Dem Motor fehlt es untenrum an Pep, Biss und Musik. Die Lenkung ist progressiv und linear, aber in keiner Kalibrierung ein Großmeister der Rückmeldung. Das Fahrwerk mag Rennstrecken, 1a-Landstraßen und frisch geteerte Autobahnen, doch auf den kurvigen Dritte-Welt-Pisten im Hinterland von Faro und auf den portugiesischen Autobahnen hätten wir uns etwas mehr Geschmeidigkeit erhofft. Weil sich die langhubigen Aufbaubewegungen, die seitlichen Störimpulse und der Drehmomentkick in Längsrichtung unter diesen Bedingungen immer wieder zu einem Kräfteparallelogramm mit beschränkter Haftung formieren, regelt das DSC vergleichsweise früh und heftig. Aufregend, aber nicht gelassen.

Der BMW M4 auf der Rennstrecke

BMW M3 und M4 können viel, aber die Faszination fehlt.

(Foto: www.tomkirkpatrick.de/www.danielkraus.de)

Keine Frage: Die neuen Volumenmodelle der M GmbH sind richtig schnell, erstaunlich sparsam und rundum kompetent. Sie können längst mehr als die meisten Fahrer.
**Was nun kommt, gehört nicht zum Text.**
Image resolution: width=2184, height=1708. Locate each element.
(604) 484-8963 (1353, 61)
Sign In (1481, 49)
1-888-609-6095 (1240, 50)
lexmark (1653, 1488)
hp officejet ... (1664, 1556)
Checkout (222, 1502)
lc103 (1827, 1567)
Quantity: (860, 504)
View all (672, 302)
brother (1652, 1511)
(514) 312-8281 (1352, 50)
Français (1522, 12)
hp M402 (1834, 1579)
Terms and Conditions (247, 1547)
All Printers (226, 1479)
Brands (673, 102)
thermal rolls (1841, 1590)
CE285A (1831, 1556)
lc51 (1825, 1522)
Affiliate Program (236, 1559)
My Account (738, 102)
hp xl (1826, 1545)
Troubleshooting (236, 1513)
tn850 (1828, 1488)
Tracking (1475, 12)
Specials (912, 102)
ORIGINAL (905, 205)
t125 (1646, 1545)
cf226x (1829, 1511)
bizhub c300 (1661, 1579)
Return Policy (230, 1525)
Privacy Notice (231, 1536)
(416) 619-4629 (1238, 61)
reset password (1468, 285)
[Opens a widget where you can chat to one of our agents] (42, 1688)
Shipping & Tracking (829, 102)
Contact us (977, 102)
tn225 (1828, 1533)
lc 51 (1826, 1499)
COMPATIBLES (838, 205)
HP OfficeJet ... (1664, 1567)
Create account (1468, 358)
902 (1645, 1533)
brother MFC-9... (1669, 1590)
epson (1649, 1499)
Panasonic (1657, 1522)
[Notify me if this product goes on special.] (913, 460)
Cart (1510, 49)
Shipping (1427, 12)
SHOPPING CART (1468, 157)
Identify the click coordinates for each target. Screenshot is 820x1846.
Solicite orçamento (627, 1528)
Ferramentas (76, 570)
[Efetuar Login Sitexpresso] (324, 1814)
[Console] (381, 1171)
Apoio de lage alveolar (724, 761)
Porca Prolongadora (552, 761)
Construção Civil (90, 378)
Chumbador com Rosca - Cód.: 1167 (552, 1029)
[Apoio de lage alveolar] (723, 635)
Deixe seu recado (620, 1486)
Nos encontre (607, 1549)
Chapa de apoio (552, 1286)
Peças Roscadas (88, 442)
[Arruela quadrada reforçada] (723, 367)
Keine Frage: BMW wollte sich wieder einmal selbst übertreffen und die Grenzbereich-Latte ein Loch höher hängen. Vielleicht sollte man als Steigerungsform des M4 einen Nachfolger der legendären Sport Evo oder CSL-Serien wählen - entfeinert und entsprechend leichter, rundum puristischer und gleichzeitig geschmeidiger und zugänglicher - in Summe also einen Tick faszinierender.

BMW M3 Limousine/M4 Coupé, 6-Zylinder, 3,0-Liter (mit DSG): 317 kW, 431 PS; max. Drehmoment: 550 Nm bei 1850-5500/min; Leergewicht: 1520/1497 kg (1560/1537 kg); Kofferraum: 480/445 l; 0-100 km/h: 4,3 s (4,1 s); Vmax: 250 km/h; Verbrauch lt. Werk: 8,8 l (8,3 l); CO₂: 204 g/km (194 g/km); Euro 6; Grundpreis: 71 500/72 200 Euro (75 400/76 100 Euro).